Cover-Letter Skill
A cover-letter assistant that learns your voice and gets sharper with every role you apply for.
Cover letters are the worst part of a job search. A generic one signals you didn't try — but writing a good one for every role takes hours, and most AI-generated letters make it worse: confident, fluent, and interchangeable. A recruiter has seen a hundred this week.
This one's different: it isn't a generator. It reads your CV and interviews you once to build a profile — your evidence, your voice — then writes every letter from that.
Beat the blank page
Paste a job ad and you've got a real first draft to react to — minutes, not hours.
Tailored, not generic
Matched to what the role actually asks for, drawn from your real skills and experience.
Better as you go
It learns the phrasings and framing that land — automatically in Claude Code, by hand in chat.

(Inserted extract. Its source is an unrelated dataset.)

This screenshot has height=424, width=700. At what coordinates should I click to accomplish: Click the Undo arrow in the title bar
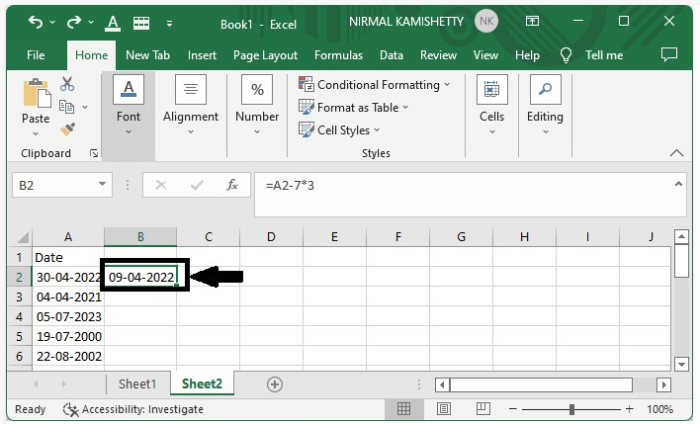(x=36, y=21)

What makes a cover letter work
A recruiter reads every cover letter asking three quiet questions. A strong letter answers them in order, in your voice — then stops. That's the shape this skill builds every time:
A genuine, specific reason you want this role — not flattery. The one part that can't be pulled from your CV.
Three evidenced wins, each mapped to something the role needs. Specific results — not a list of responsibilities.
Who you are to work with: your core strengths, ordered for this role — and any gap named honestly rather than hidden.
One warm line. Brief, confident, done.
One page. Specific to the role. In your words — not a template with the company name swapped in.